Conklin replied that 600 signatures “get our attention,” and the committee was doing its due diligence. The situation has been sent to the Open Space Committee for consideration, he said, as well as the Land Conservancy, which is an organization that the township contracts with for advice in such matters, for a “professional opinion.”
“We are ‘laymen’ up here,” he told Farkas. “Legal is also doing some things. I don’t want to speak about it but they are looking at all avenues of it. In the near future we will have a little more for you.”
Former mayor Jim Sandham came to the microphone to say that despite former mayor John Rosellini’s request at the last township committee meeting, open space should be purchased for additional reasons than to keep it from being developed.
Sandham said that the 1997 open space referendum stating “the township shall maintain and improve a system of public recreation including parks, open space and playgrounds […] for the establishment, maintenance and improvement of the public recreation system” was passed when Rosellini was mayor.
“There’s intelligence behind it, to be honest, because you don’t just buy property and let it not [be] maintained,” Sandham said. “For Rosellini to come forward and say that money [for maintenance] is misappropriated is entirely inappropriate.”
Sandham said that in his 12 years on the township committee, the committee evaluated between 10 and 12 properties that the Open Space Committee had listed and prioritized. The 205-207 Changebridge parcel was not on the list and was not considered for its open space potential, because it has no use for recreation, he said.
“[Don’t] buy a piece of property to stop development; you don’t buy a piece of property so it can be farmed forever,” he said.

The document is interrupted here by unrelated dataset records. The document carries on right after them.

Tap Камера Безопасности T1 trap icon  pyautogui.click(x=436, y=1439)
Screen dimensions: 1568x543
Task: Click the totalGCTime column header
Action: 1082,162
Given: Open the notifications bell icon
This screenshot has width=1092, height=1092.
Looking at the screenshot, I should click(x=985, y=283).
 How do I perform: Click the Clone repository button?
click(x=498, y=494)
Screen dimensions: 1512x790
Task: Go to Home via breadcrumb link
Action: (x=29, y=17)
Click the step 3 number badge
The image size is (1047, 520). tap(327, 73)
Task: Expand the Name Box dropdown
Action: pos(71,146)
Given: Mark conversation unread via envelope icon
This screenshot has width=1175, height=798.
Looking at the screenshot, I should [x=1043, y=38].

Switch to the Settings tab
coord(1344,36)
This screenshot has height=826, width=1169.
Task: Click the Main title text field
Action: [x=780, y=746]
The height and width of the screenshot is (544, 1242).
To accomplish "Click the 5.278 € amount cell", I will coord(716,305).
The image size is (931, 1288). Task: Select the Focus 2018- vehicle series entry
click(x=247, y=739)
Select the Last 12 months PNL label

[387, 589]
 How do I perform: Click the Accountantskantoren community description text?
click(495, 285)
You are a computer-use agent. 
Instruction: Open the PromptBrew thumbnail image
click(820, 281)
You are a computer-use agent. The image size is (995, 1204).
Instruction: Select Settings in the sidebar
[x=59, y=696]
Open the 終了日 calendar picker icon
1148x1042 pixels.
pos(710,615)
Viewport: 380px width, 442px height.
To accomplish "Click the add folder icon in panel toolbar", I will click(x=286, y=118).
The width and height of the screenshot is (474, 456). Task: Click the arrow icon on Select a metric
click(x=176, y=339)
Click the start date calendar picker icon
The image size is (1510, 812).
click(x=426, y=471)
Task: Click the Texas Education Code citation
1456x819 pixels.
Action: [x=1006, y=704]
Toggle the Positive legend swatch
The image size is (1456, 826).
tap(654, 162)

Sandham said in 2006 when he came on the township committee, the debt service (interest) on open space purchases was greater than the open space tax money being received by $30,000 to $50,000 per year, but the committee still looked at properties and used state and county funds, purchasing 39 acres on Millers Lane, which had recreation opportunity. Another 10-acre property was purchased on River Road, which would have caused flood damage, and once again county and state funds were used, he said.
Many purchases were made before he and Deb Nielson came onto the township committee, some good and some bad, he said.
“Under the definition of the referendum, paying $525,000 for two acres of wetlands which are restricted from use doesn’t promote recreation ability,” he said. “What it did do was prevent the owner of a property from having more impervious coverage utilization with those two other acres. So some former elected officials used open space funds to inhibit development.”
It’s difficult to turn down resident requests, but economic value has to be evaluated, whether the purchase will alleviate a problem, whether the purchase will increase adjacent open space, and most importantly, if it has recreational use and will benefit the entire town, Sandham said.
Conklin reiterated that due diligence was being done, and a decision would be made when all information comes in.
“As of today, that parcel is zoned for five or six single family homes,” he said.
Township Administrator Victor Canning asked that $350,000 that had been earmarked for removing municipal gas pumps at 86 River Road be changed in the budget for the repaving budget, to add more roads to the list. The township committee agreed unanimously. To report a pothole see: Potholes got you down?
The committee further discussed a demolition by neglect ordinance.